Это был диковатый, невозможный доселе в природе конвой – два почти что пустых ястребка и идущий в кильватере «юнкерс». Под крылом плыли темные кляксы еловых лесов, расплывались все шире, сливались, пожирая открытую изжелта-серую землю; впереди от конца и до края однородно темнел, простирался, подымался все выше еловый массив, за которым невнятно и сказочно-недосягаемо голубели размытые дальностью горы. Надо было садиться сейчас. Покачав неизвестному глухонемому в «семерке» краснозвездными крыльями: «Делай, как я!», развернул ястребок на проплывшую под животом желтовато-седую проплешину, приценился к размерам поляны на медленном долгом кругу и пошел на глиссаду к чужой, все равно что немецкой земле.
Земляная шершавая дрожь пробрала; метров сто – до упора в густейшие заросли молодого осинника – прокатился, трясясь, ястребок и заглох. Потрошеной, бескостной рукой отодвинул Григорий плексигласовый свод фонаря. От него ничего не осталось. Он, казалось, был легче, чем мокрая, точно от ливня, полосатая серая роба. Родовая рубашка пристывшего к телу свинца. Чистый воздух стянул его череп тяжеленным ледовым венцом, и Зворыгин не мог шевельнуться под этой могильной короной.

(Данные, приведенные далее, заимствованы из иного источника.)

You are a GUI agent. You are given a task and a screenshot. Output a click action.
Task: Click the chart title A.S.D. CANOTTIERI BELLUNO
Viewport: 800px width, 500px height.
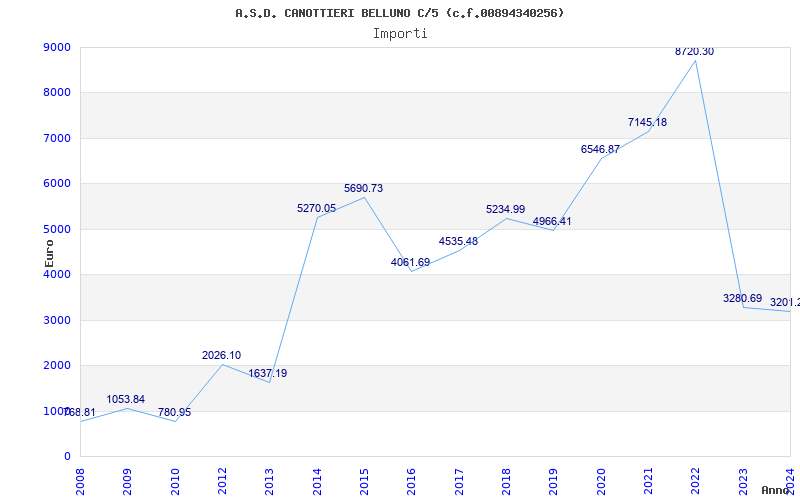[x=399, y=13]
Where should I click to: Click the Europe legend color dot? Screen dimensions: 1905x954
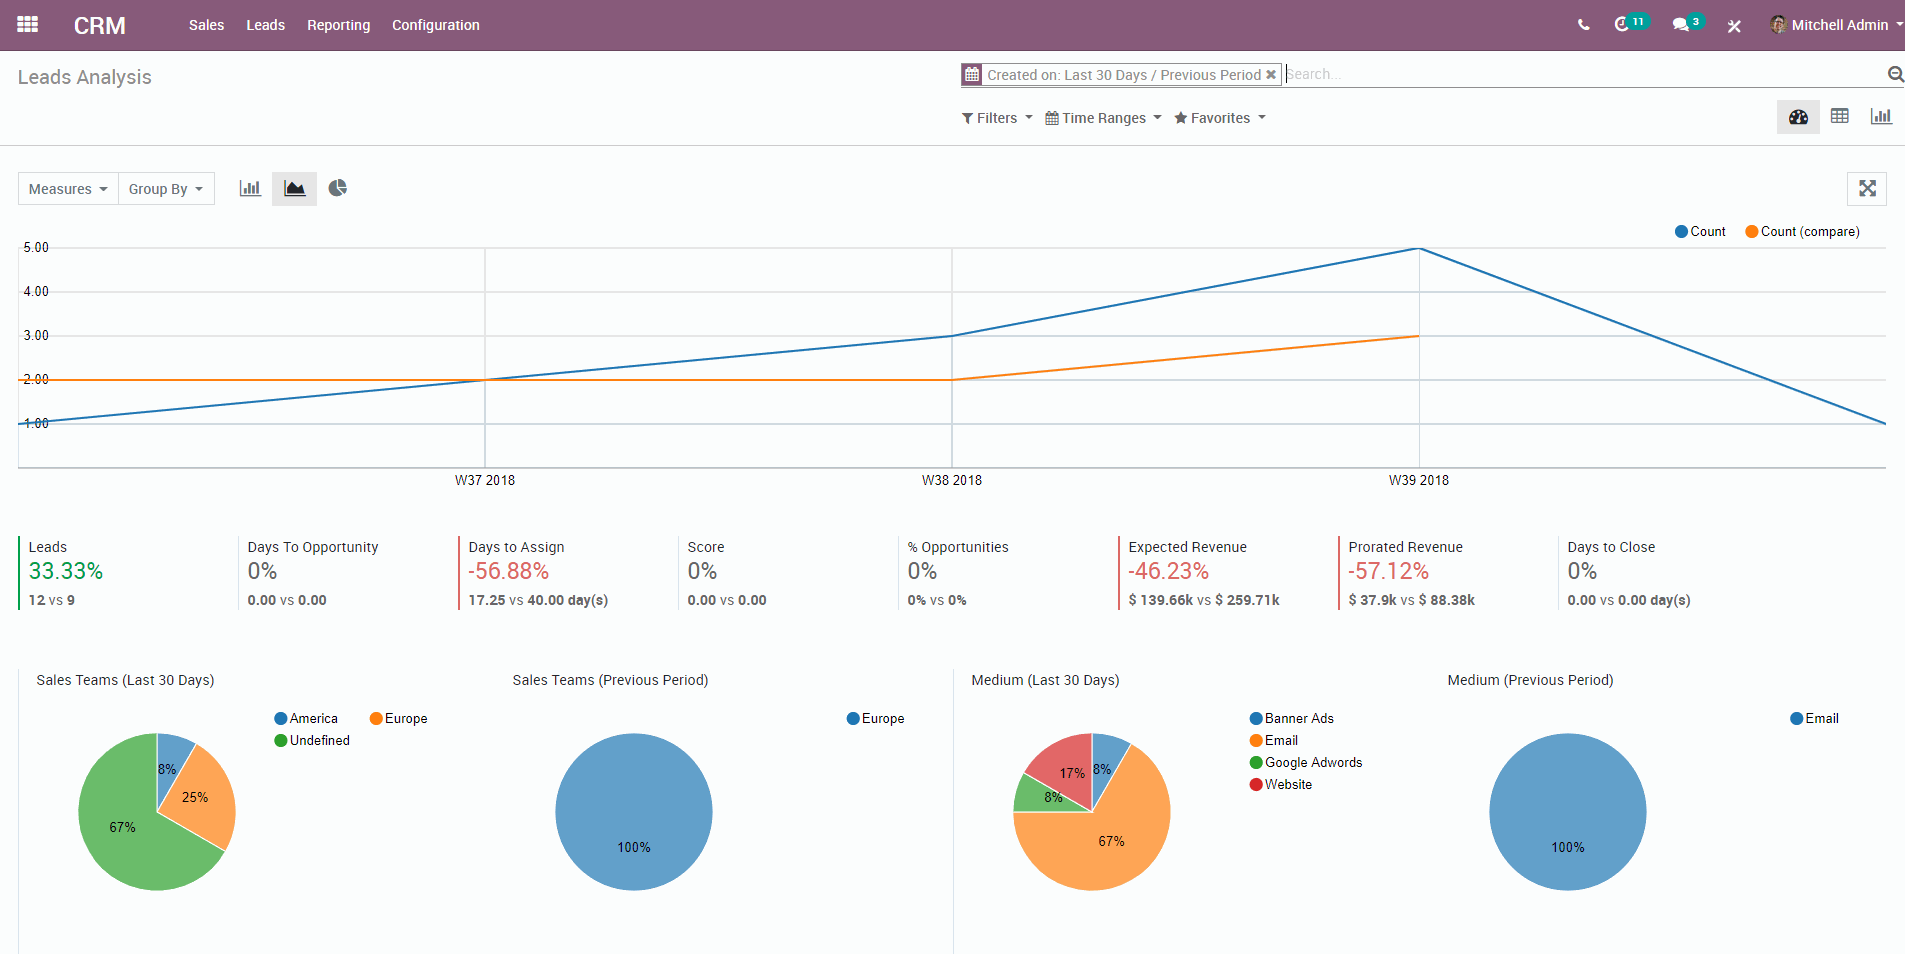(x=375, y=718)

Не помнил он, как очутился на земле, не то упав, не то, наоборот, поднявшись на колени. Как волк, не поворачивая шеи, оглядывал затянутое мутной наволочью все. В фанерных боках ястребка, в обоих краснозвездных плоскостях огромными занозами застряли резучие дюралевые клочья расщипанных в упор тяжелых «фоккеров», нос и лопасти были захлюстаны какими-то кровавыми соплями.
Услышав за спиною треск, всем корпусом подался к охваченной дрожью «семерке». Родной самолетик протрясся по кочкам затравевшей поляны, потрещал и затих. Из расколовшейся, разъехавшейся скорлупы толкнулся и вывалился человек – с непокрытой соломенною головою! Соколиков!
Зворыгин рванулся к нему, но ноги уже не служили ему, и, поняв, что совсем обезножел, он пополз на коленях к распластавшемуся на траве летуну, вероятно, хрипя, выдыхая: «Сережка!» – и сам не слыша собственного голоса. Но Соколиков будто услышал его, и сперва поднялась белобрысая, в кровь изодранная голова, потом – широкогрудый торс, и, ухватившись за крыло, он встал и выпрямился весь. Засекаясь, как плохо подкованный конь, одолел разделявшую их пустоту и упал перед ним на колени, вонзив в глаза Григория свой огненный, налитый упорством и мукою загнанной лошади взгляд. Даже с белых растресканных губ все свисали тягучие лошадиные нитки слюны, шевелившиеся на воздушном течении, как паутина.